Mexican forces had an unexpected victory over the powerful French invading army of Napoleon III in 1862. Napoleon had been encouraged by Mexican conservatives, who wanted a European emperor to govern their disorganized country, so the French could control Mexico and put pressure on the United States in the midst of the Civil War. France wanted to collude with Great Britain to recognize the Confederates as a nation, give them better weapons and defeat the Unionists, thus dividing the country and reducing a new power that the Europeans already feared.

In official Mexican history, there is little mention of this secondary intention of Napoleon III. On the other hand, the triumph of General Ignacio Zaragoza in Puebla is exaggerated and mystified. The story goes that the number of Mexican combatants was half that of the French, though in reality each side numbered about 5,000. The Mexicans, with less sophisticated weaponry, doubtless achieved a glorious and well-earned victory, but several incidents that contributed to the unexpected triumph are excluded from the official account, including an afternoon rainstorm that mired the French artillery in mud. The Napoleonic forces spent a year in Veracruz to reinforce and regroup before defeating the Mexicans in Puebla in 1863. 

Without French help from Mexico, the Confederate forces lost the battle of Antietam to Union armies in 1862. This enabled Lincoln’s emancipation of the slaves and undermined the British plan of mediation between the North and South, which they expected the North to reject, thus justifying the Anglo-French recognition of the Confederates as a nation, except that now the British population rejected slavery and supported the Union.

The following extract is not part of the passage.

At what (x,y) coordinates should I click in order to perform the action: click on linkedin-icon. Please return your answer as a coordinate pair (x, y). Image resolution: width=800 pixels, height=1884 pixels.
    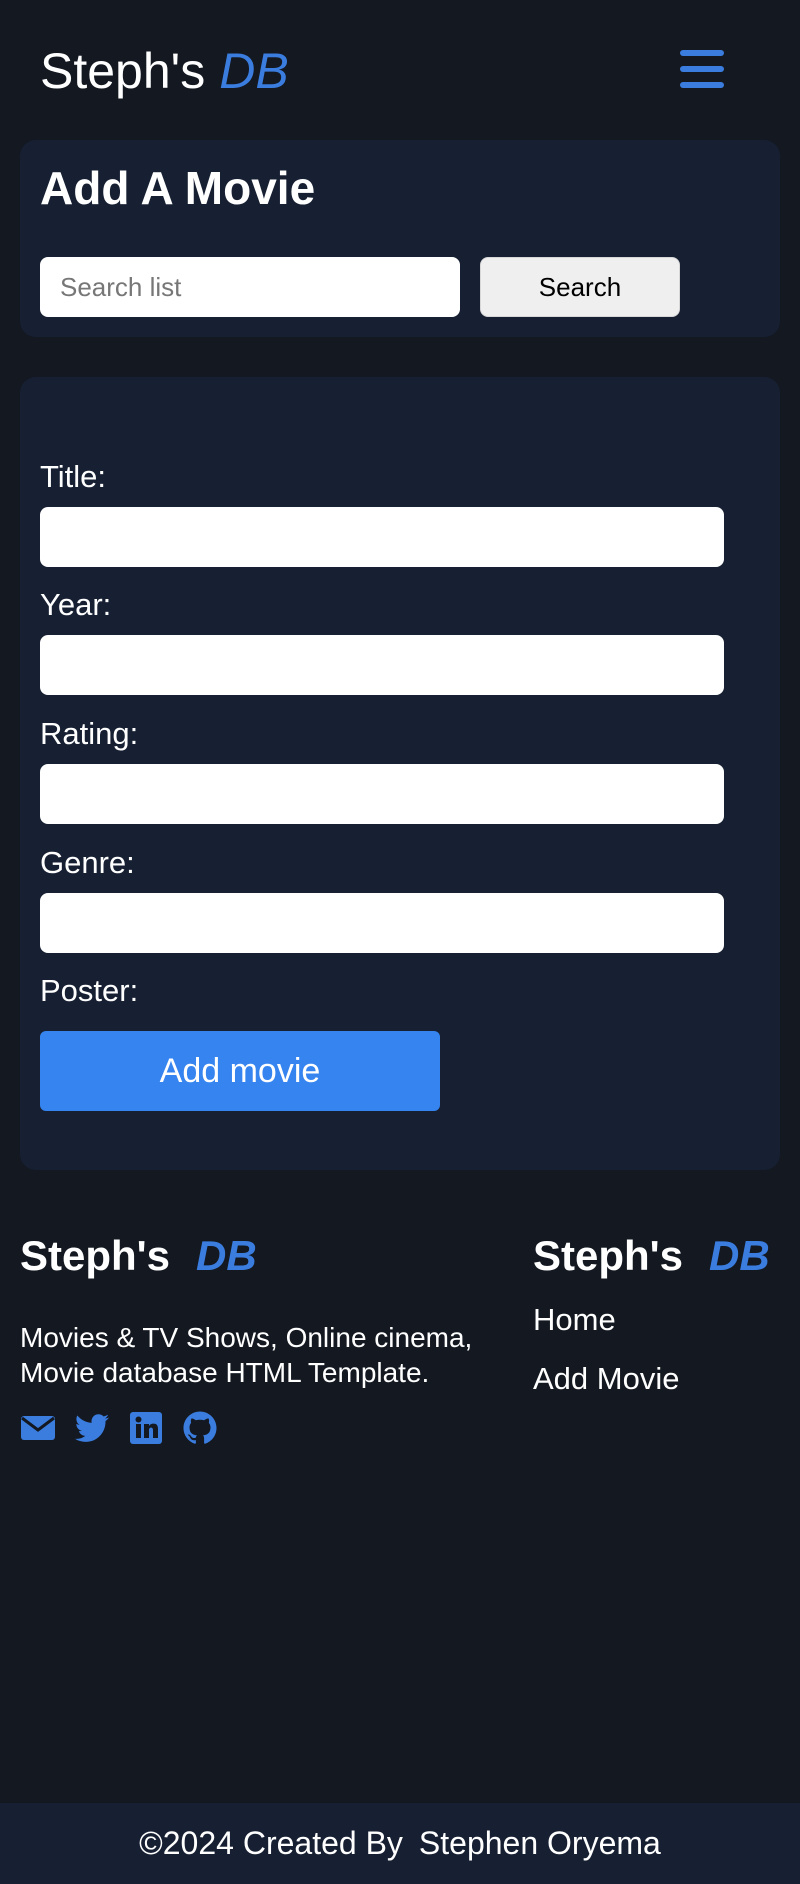
    Looking at the image, I should click on (146, 1428).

On July 3, 1863 Union forces defeated the Confederates at Gettysburg, leading to speculation that the outcome might have been different had the South had the superior French armaments.

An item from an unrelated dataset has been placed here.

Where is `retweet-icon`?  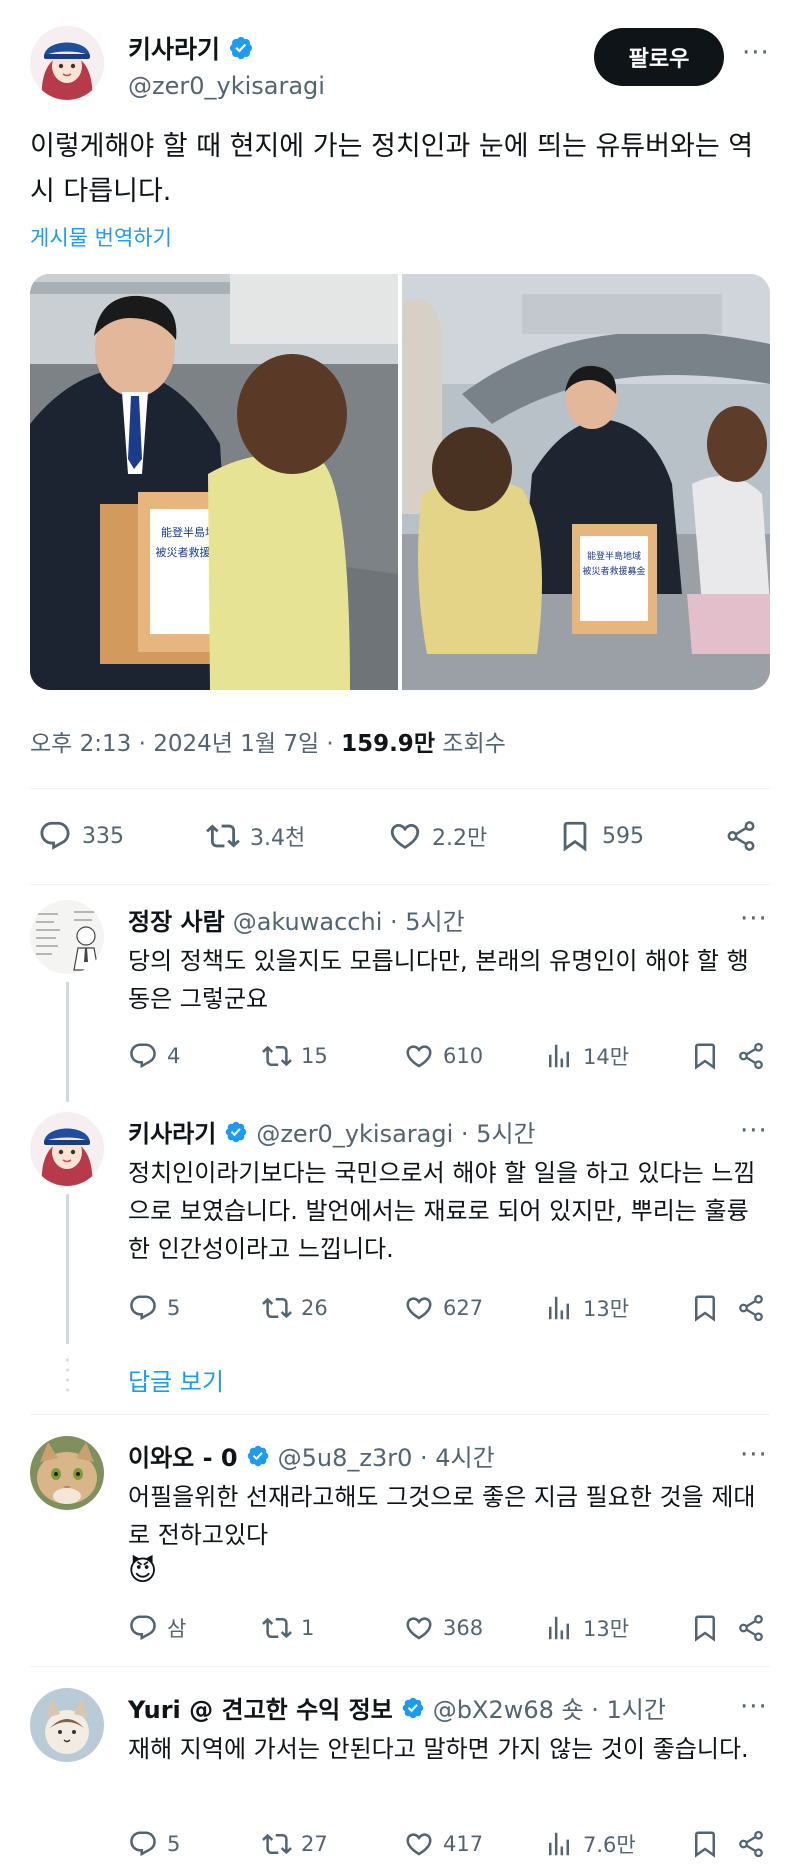 retweet-icon is located at coordinates (277, 1628).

It has always been unclear to me why the United States celebrates the surprise triumph of poor, problem-ridden Mexico, with its second-rate army, over the forces of the most powerful army in the world in 1862. But Professor David Hayes-Bautista of the University of California,  Los Angeles, offers one answer in his book “Cinco de Mayo, An American Tradition.”  Hayes-Bautista’s investigation found that the triumphant celebrations of the battle of Cinco de Mayo in fact began in 1862 in California, and quickly spread to the rest of the southwestern United States.

Mexican and Mexican American Unionists in California did not want to see a Confederate victory or a return to slavery, which had been abolished with Mexican Independence in 1821. The new Mexican Constitution of 1857 endorsing the abolition of slavery and equal rights for all races was published in California and informed the Californios of the south, as well as the Latin Americans of the San Francisco Bay Area. 

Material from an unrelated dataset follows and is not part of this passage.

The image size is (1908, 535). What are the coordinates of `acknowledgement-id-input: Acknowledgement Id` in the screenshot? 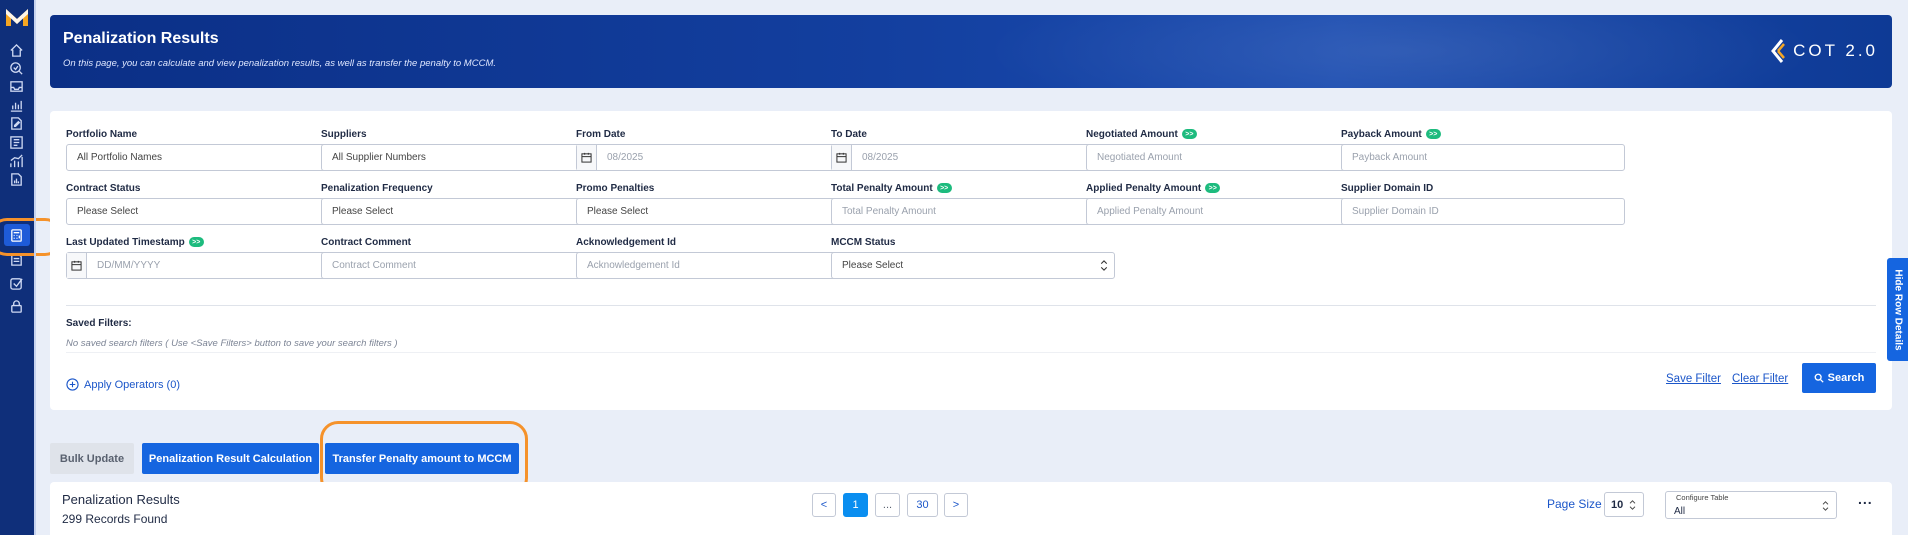 It's located at (718, 266).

It took two weeks for the news of the Mexican triumph over France to reach the California coast, where it was widely published in several Spanish language newspapers. Mexicans and Latinos rejoiced in the news and soon made Texas-born General Zaragoza their own hero. Since then, the event has been celebrated in California and several other states. It became a symbol in the battle for the civil rights of other generations of Mexican Americans and Mexican immigrants and, ultimately, led to the celebration we know now.

 

Victor Reyes is a translator, writer and teacher with decades-old ties to the Light.